戸の隙間から白い女が覗いていた。女はにやあぁと笑った。
「閉めてっ!」
 祖母が叫びながら戸を閉める。
 ぴしゃん。ガチャッ。
 カギまで閉めた祖母は、ぜえぜえと息を切らしながら言った。

「Aちゃん、あなた××に目をつけられたのね」

 祖母は見たことが無いような怖い顔をしていた。ひっつめた白髪を乱し、薄紫の着物をはだけさせて走ってきた祖母に、A君は子供ながらに異様な雰囲気を感じた。いつもニコニコしてまあるい祖母が、まるで別人のようだった。
 よっぽどまずいことをしてしまったのだと、A君は怖くなった。謝らなければと思っているうちに祖母は奥の座敷に引っ込んでしまい、夕食の時間になっても出てこなかった。
「お義母さん、体調でも悪いのかしら」
 事情を知らず首を捻る母に、A君は「さぁ」と蚊の鳴くような声で言った。
 その夜はなんとなく、玄関のチャイムが突然鳴りだすのではないかと気になって、中々寝つけなかった。
 
 翌日からA君の家で、奇妙なことが起こるようになった。
 飼い猫のミーコが時折じっと、襖や障子の向こうを見つめているのだ。
「ミーコ、ごはんだよ」
「ミーコ、遊ぼうか」
 普段ならそう声をかければ、金色の瞳を輝かせて飛んでくるのに、絶対に動こうとしない。耳を伏せ眼を鋭くして、じっと襖の向こうを窺っている。尻尾や体の毛を膨らませ、うっかり触ると「シャー」と跳びかかってくる。
 そのうち誰もいないはずの廊下や階段から、足音が聞こえてくるようになった。

ぱたぱたぱた。
ずっずっず。

 その時によって音はバラバラだが、とにかく何かが動いている気配がする。次第にそれは派手な音になり、続き間になっている和室を、何かがドタバタと走り回ったりするようになった。
 関係があるかは分からないが、廊下を歩いていたら頭上から大きなムカデが落ちてきたこともあった。

「この家、何かいるよ」

 A君は堪らず母に訴えた。
「屋根裏にイタチが住みついたのかしら。

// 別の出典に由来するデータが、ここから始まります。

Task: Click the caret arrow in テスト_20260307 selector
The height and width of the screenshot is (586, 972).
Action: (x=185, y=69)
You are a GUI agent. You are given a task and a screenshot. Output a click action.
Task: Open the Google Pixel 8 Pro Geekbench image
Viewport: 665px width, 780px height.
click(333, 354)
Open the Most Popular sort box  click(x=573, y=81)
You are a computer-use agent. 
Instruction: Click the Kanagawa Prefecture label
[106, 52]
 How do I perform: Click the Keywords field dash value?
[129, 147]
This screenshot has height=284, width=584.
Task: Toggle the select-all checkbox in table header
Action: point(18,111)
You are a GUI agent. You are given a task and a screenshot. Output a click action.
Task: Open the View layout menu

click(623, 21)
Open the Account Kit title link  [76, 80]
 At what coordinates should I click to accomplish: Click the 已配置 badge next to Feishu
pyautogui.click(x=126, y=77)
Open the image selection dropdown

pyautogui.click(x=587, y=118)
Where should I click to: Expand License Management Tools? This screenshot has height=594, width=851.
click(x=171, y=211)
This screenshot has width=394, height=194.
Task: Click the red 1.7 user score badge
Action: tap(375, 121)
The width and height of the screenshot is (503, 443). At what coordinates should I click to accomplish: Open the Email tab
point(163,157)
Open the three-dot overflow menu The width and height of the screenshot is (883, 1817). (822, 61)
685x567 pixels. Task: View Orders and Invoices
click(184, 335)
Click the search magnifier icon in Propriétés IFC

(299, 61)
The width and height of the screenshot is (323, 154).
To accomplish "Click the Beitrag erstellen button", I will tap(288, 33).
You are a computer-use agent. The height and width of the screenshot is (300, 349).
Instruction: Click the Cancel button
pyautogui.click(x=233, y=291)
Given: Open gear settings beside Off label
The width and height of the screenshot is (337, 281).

そのうちお父さんに見てもらうわね」
 母は暢気に笑うばかりで、真剣に取りあってくれなかった。怪異が起こるのは決まってA君が一人の時か祖母と二人きりの時で、仕事で留守にしがちの両親は、おかしなことが起こっているのに気づいてすらいないようだった。
 白い女が訪ねてきたことを話せば、両親ももう少し真剣に取りあってくれたかもしれない。でも、留守番中にゲームをしていたことや、約束を破って来客に応じたことがばれるのが怖くて話せなかった。祖母も同居の身で肩身が狭かったのか、あの夕暮れ時の出来事を、父や母に相談する様子はなかった。
「大丈夫、ばあばがなんとかするから」
 祖母は不安がるA君を励まし、盛り塩をしたり神社でお札をもらってきたり、色々な対策をしてくれた。 だが怪奇現象は一向に治まらない。そのうちそれは、両親のいる夜や土日の昼間にも起こるようになった。
 
 家鳴り、足音、ふっと過る白い影。
 一つ一つはなんてことのない現象だ。部屋や廊下や、洗面所の蛇口の上に、たびたび現れるムカデにはさすがに参ったが、鈍感な人なら気にも留めない出来事の数々。
 だが、ふと気を緩めた隙にずっずっと音が響いたり、ムカデが毒々しい色をした硬い体をくねらせたりしていると、余計に驚くのだ。
 A君も家族もそのうち、異変の兆しが無いかと、常に神経を尖らせるようになった。
 みんな日に日に言葉少なになって、家中どこも薄暗い雰囲気が漂っている。父と母の口論が増え、祖母もA君もあまり笑わなくなった。

 そんなある日、A君は学校の帰り道に白い女を見た。
 からりと晴れていた午前が嘘のように、どんよりと曇った午後だった。いつも一緒に帰っている友達が風邪で休みだったので、A君は一人で下校していた。
 灰色にけぶる景色の向こうに、ぼんやりと白い影が佇んでいた。
 影はちょうど、子供が落書きで描いたような人の形をしていた。なんとなく嫌な感じがしたが、雨が降ってくる前に帰りたくて、A君は先を急いだ。
 近づくにつれ、影の正体が見えてきた。白い服を着た髪の長い女の人だった。
 どうしてこんな所で立っているんだろう。
 長い髪が遮り女の顔は見えない。ただ、色の悪い唇がブツブツ動いているのが見えた。なんとなく薄気味が悪く、A君はぴたりと止まり、あたりを見回した。  だが通りにはA君しかいなかった。
 女の前を通り過ぎなければ、家には帰れない。
Aくんは俯いて早足で歩いた。通り過ぎざま、女と目が合った気がした。その瞬間、女が物凄い勢いでA君に向かってきた。
「○×$×◎☆」
 女は意味不明な叫びを上げながら、A君の腕をつかんだ。ゴムのような感触だった。どす黒く変色した爪が二の腕に食い込んだ。
「痛っ」
 思わず叫ぶと、女がにいぃと笑った。
 黒髪がバサッと広がり、青黒く罅割れた唇から、尖った汚い歯が覗く。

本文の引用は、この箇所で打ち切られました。